[BRIEF] Take the material below and output exactly the run of lines from the one containing "The image size is (1240, 795)." down to the one containing "Click the Fisio", with both included.

[TASK MATERIAL]

=== Section Start ===

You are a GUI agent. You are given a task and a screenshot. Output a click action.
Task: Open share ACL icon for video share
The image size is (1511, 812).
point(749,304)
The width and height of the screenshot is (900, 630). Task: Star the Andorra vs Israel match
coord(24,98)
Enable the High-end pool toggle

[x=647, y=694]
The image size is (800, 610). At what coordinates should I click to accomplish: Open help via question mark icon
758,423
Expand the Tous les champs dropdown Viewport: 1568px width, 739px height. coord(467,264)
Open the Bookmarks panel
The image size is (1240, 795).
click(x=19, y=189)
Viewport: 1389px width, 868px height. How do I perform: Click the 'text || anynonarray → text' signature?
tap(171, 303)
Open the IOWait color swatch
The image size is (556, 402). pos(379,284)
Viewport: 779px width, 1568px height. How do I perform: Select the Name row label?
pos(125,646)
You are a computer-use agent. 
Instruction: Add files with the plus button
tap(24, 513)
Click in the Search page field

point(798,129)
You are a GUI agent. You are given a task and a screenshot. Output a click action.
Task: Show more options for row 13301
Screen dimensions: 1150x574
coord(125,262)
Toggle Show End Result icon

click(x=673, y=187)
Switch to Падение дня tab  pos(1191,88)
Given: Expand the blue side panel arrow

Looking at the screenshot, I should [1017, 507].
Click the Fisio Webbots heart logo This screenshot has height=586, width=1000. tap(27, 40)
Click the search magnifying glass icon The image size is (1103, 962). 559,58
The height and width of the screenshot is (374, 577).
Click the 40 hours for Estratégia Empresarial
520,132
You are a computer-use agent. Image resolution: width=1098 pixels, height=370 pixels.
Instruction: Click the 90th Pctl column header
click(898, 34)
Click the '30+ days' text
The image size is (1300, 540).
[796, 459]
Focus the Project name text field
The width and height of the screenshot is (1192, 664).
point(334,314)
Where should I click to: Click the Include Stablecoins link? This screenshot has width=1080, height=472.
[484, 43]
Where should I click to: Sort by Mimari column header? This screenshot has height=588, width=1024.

=== Section End ===

[RESPONSE]
The image size is (1240, 795).
click(x=19, y=189)
Viewport: 1389px width, 868px height. How do I perform: Click the 'text || anynonarray → text' signature?
tap(171, 303)
Open the IOWait color swatch
The image size is (556, 402). pos(379,284)
Viewport: 779px width, 1568px height. How do I perform: Select the Name row label?
pos(125,646)
You are a computer-use agent. 
Instruction: Add files with the plus button
tap(24, 513)
Click in the Search page field

point(798,129)
You are a GUI agent. You are given a task and a screenshot. Output a click action.
Task: Show more options for row 13301
Screen dimensions: 1150x574
coord(125,262)
Toggle Show End Result icon

click(x=673, y=187)
Switch to Падение дня tab  pos(1191,88)
Given: Expand the blue side panel arrow

Looking at the screenshot, I should [1017, 507].
Click the Fisio Webbots heart logo This screenshot has height=586, width=1000. tap(27, 40)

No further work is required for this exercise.